And yet, we still had other tastings to attend. We went to our last one yesterday, arriving after literally driving in circles to get there - only to find that there was no parking. While my co-worker waited in the car, I ran inside to ask about parking. A blast of steamy air hotter than the 95 degree soup outside greeted me when I opened the door, followed by the pungent smell of a kitchen in the midst of washing dishes. The smell of old dishtowels followed me up a dingy, ill-lit stairwell, where I found our hostess in a in the middle of lunch. A pasty woman with hair the color of blighted wheat, she directed me to just park where we were and come on up. I went outside to tell my co-worker where to park, adding, "Keep an open mind."

We tentatively sat down in the tasting room, our place setting prepared for a state dinner.

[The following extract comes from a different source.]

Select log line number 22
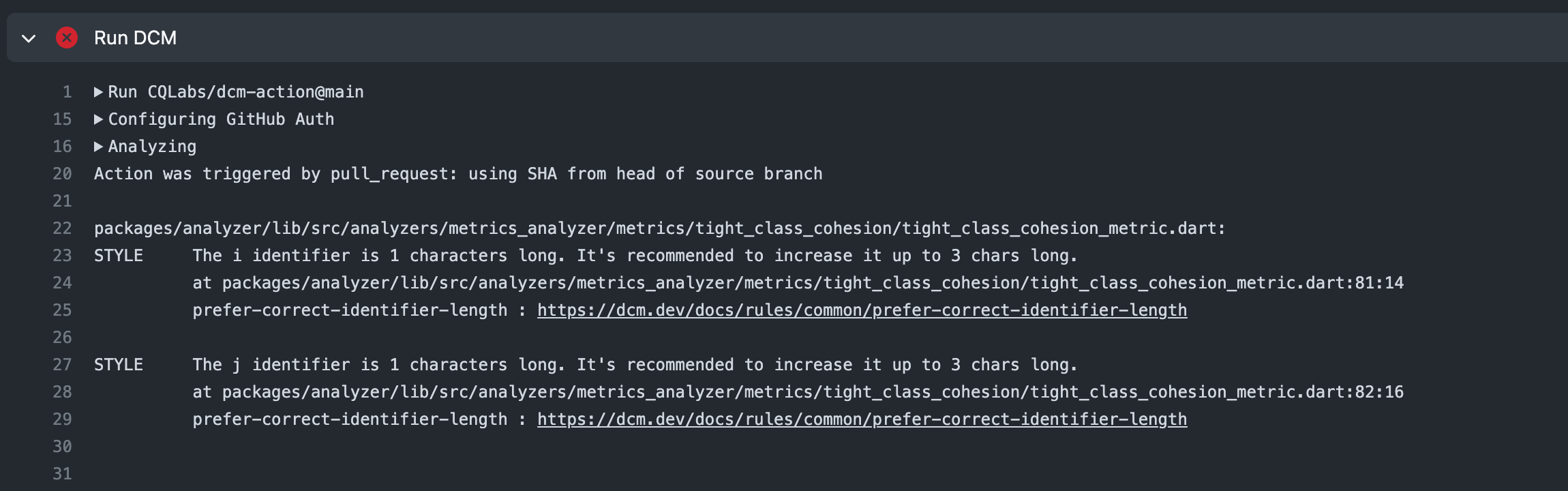 click(62, 228)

Before we could introduce ourselves, our hostess offered us iced tea. "I have sweet tea and unsweetened, or you could just have water," she said."

"I'll take the unsweetened," I replied, while Maxwell said, "I'll take the sweet tea, thanks."

"I knew it!" Our hostess exclaimed. "I could tell you'd go for it - because you're from the South."

Here's something you should know: Maxwell is not from the South. Maxwell does not speak with a southern accent, have a Virginia flag tattooed to his face, or give any other outward impression that might lead one to believe he is from the South. When the woman said that Maxwell was from the South, we assume she meant that Maxwell was black.

It went downhill from there.

Maxwell and I introduced ourselves. Turning to me, our hostess said, "So you're planning this and he's your helper?"

"No, he's my partner," I replied firmly. We made smalltalk while we waited for the food, and somehow the woman launched into a lengthy explanation of how she hired her executive chef from some old building that used to make box meals for the predecessor of McDonald's and she found this woman cooking chitlins and collard greens. "You like collard greens, right?" she asked Maxwell.

"Yep! Because I'm from the South!" Maxwell exclaimed a little too brightly with a tight smile. "I like collard greens," I piped up. Our hostess seemed taken aback. "Oh, are you from the South, too?"

"No," I replied, "Chicago."

"I didn't realize they ate collard greens there," she responded. It took every ounce of willpower not to remark that Chicago had black people, too. After nattering on some more about collard greens, our hostess left the room to check on the progress of our food. I looked around the room furtively and turned to Maxwell to quietly ask, "Do you think there's a hidden camera in here?"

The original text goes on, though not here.